あらすじ (人類滅亡まで、あと354日)

 冥王星の海へ沈んだヤマト。艦長の沖田は、艦底を上にしてヤマトを回転させ、「死んだふり」作戦を敢行する。そしてメインスタッフは第三艦橋に移動すると、古代、真田、アナライザーらを反射衛星砲爆破の決死隊として送り出した。しかし決死の攻撃を仕掛けるガミラスとの水中戦で酸素供給装置が破損し、8時間後にヤマトには冥王星を脱出しなければならなくなる。
 一行は排気筒を目標に探索を進めるが、なかなか見つからない。真田の要請で、沖田艦長はヤマトを浮上させ、ガミラスに反射衛星砲を「撃たせる」のだった。一方のガミラス側では、シュルツ司令が、ヤマトの動きの不審さに気付きはじめる…。

コメント

 シュルツ司令の死力を賭けた攻撃と反射衛星砲の前に、あえなく沈む運命かと思われたヤマト。しかし、これもまた沖田の「作戦」であった。7話で「波動砲使わない宣言」をして、初となる本格的な攻略戦を戦い始めたヤマト。8話では、ヤマトの意外な使われ方が一つのキーとなっている。海洋に浮かぶ戦艦という経歴を持つヤマトだが、実は潜水機能も持ち合わせていたのだ。
 第2話で沖田が古代と島に説明していた通り、ヤマトは「宇宙戦艦」とはいいながら、本来は居住可能な惑星への移住を目的にした宇宙探査線であった。あるいは、地球の海のような海洋を持った惑星を想定し、本来宇宙戦艦には必要とされない潜水機能まで、装備されていたのかもしれない。この機能を沖田は生かして、敵の目を欺くことに成功したのである。

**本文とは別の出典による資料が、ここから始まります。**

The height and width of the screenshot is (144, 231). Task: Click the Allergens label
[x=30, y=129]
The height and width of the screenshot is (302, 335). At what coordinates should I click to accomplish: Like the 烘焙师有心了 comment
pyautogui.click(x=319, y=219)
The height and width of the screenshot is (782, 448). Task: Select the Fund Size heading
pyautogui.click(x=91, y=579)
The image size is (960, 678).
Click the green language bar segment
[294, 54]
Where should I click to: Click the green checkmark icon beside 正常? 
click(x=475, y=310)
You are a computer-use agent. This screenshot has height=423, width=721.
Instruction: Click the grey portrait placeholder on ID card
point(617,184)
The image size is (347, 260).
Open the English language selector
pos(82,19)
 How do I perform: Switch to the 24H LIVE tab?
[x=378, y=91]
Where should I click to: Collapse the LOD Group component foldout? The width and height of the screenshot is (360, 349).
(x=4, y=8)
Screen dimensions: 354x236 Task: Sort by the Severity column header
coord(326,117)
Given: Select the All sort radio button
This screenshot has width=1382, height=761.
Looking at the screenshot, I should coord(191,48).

 ここで沖田は、古代らを決死隊として冥王星基地へ送り出し、反射衛星砲の爆破を命じる。8時間というタイムリミットが、ストーリーを否が応でも盛り上げていく。一方で、ガミラス側はデスラー総統からのプレッシャーで、ヤマトを沈めなければ生きては帰れない、という状況に追い込まれている。双方とも、生きるか死ぬかの大決戦という展開になってゆくのである。

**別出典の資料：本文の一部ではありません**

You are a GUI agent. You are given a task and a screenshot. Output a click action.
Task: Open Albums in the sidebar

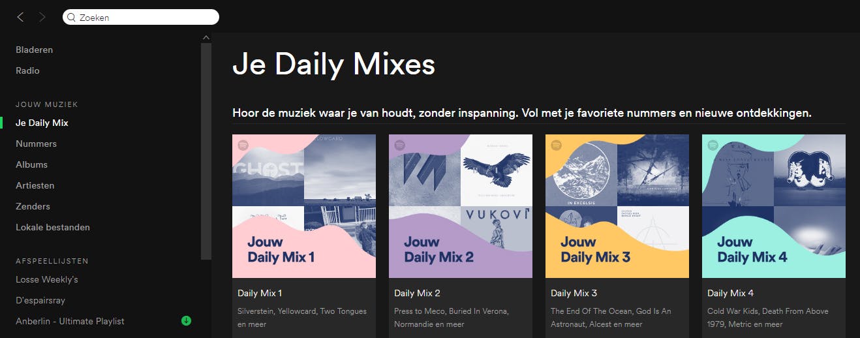pyautogui.click(x=32, y=164)
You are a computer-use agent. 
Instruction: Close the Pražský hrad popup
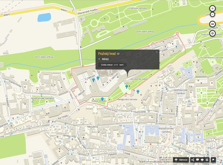click(157, 52)
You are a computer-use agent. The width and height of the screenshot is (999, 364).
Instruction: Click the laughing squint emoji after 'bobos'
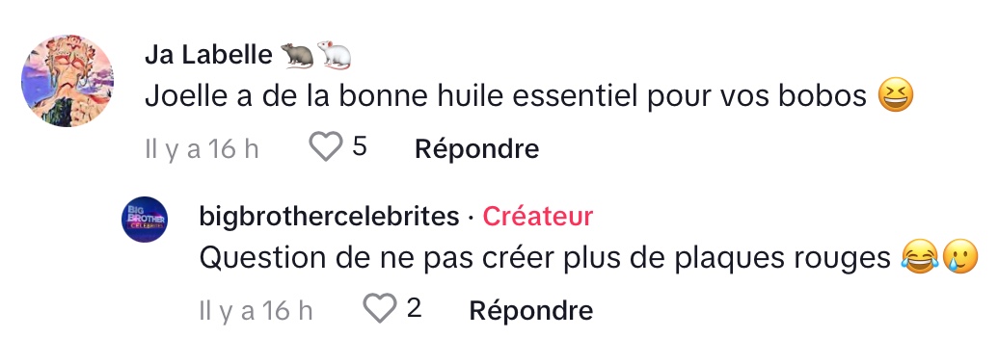pos(895,96)
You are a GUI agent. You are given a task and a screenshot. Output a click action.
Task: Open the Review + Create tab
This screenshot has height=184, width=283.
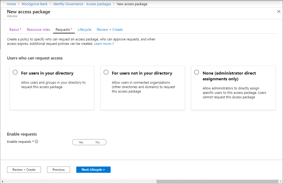coord(110,29)
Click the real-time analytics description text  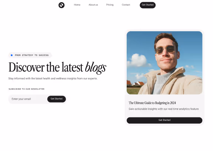pyautogui.click(x=164, y=109)
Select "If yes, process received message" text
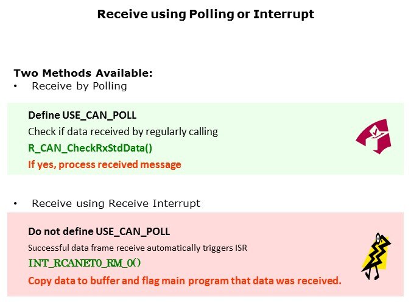The width and height of the screenshot is (411, 308). click(x=105, y=164)
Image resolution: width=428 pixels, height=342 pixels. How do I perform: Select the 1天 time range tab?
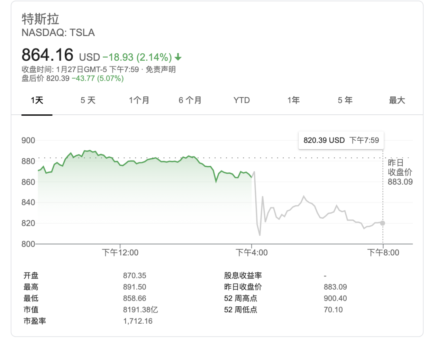click(37, 100)
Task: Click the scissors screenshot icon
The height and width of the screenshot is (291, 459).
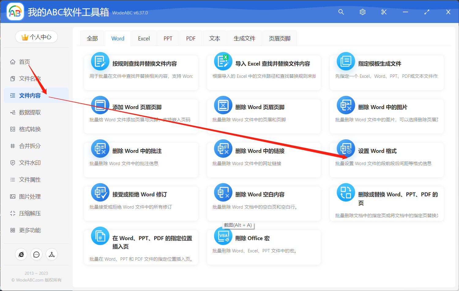Action: (x=384, y=12)
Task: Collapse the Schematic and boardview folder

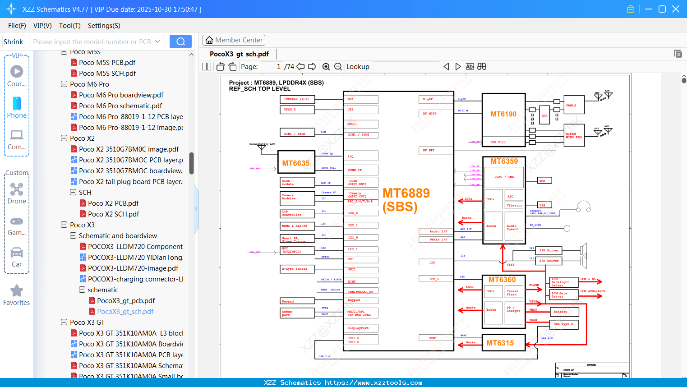Action: pyautogui.click(x=73, y=236)
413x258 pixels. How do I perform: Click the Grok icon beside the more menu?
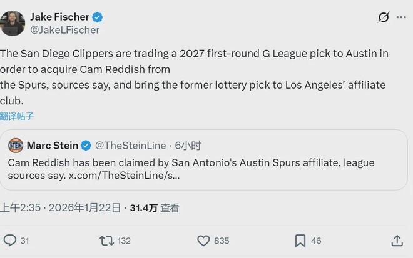pyautogui.click(x=384, y=17)
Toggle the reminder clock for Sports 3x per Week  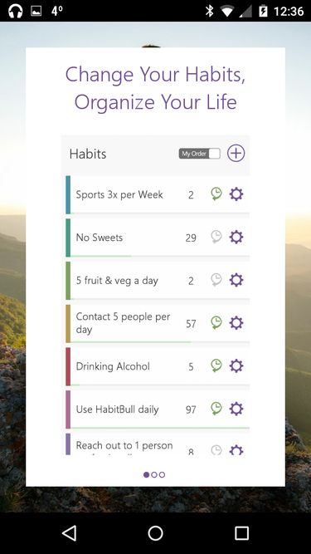click(216, 194)
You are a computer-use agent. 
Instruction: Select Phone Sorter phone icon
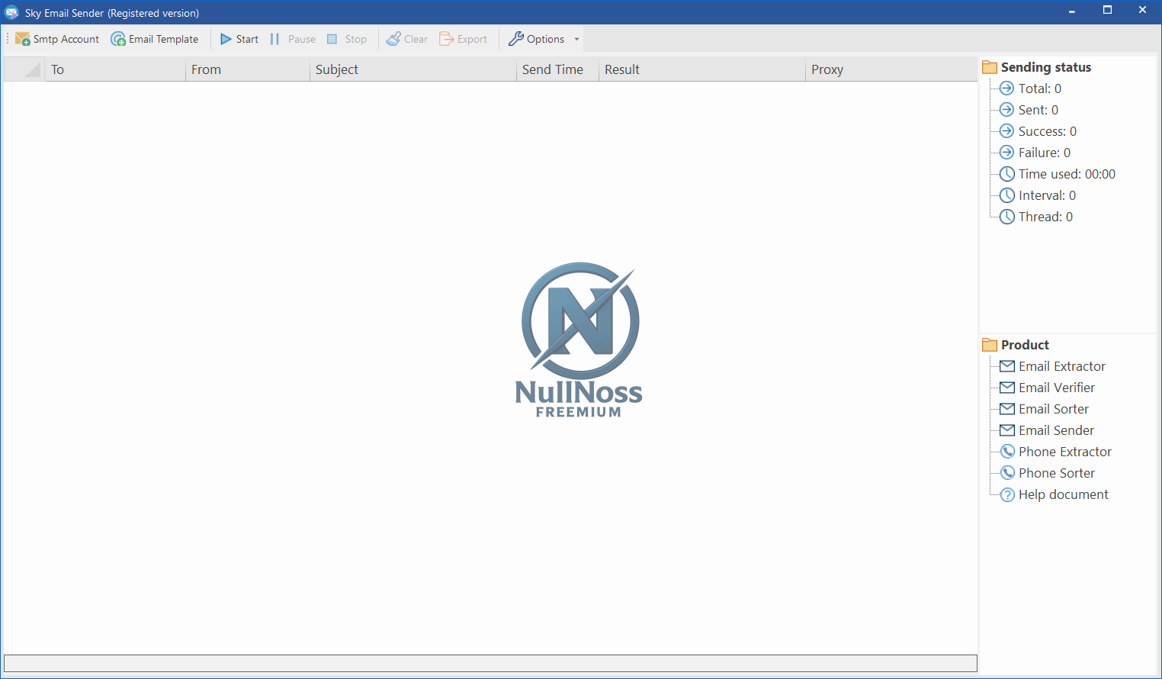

 反射衛星砲が厚い氷の下から発射されていると見た真田は、発射口のそばに排気筒があるはずだと、それを目印に探索を始める。排気筒を見つけるために、わざと反射衛星砲を撃たせる真田。反射板が開いてヤマトに照準を合わせていることを見抜いた沖田。直撃をまぬがれて、反射衛星砲爆破まで無事でいることができるのか、ヤマト浮上の8時間というタイムリミットまでに、RPGのダンジョンよろしく仕掛けがいっぱいの基地を通り抜け、反射衛星砲に爆弾を仕掛けることが出来るのか、ギリギリの攻防を手に汗握りつつ楽しむことが出来る。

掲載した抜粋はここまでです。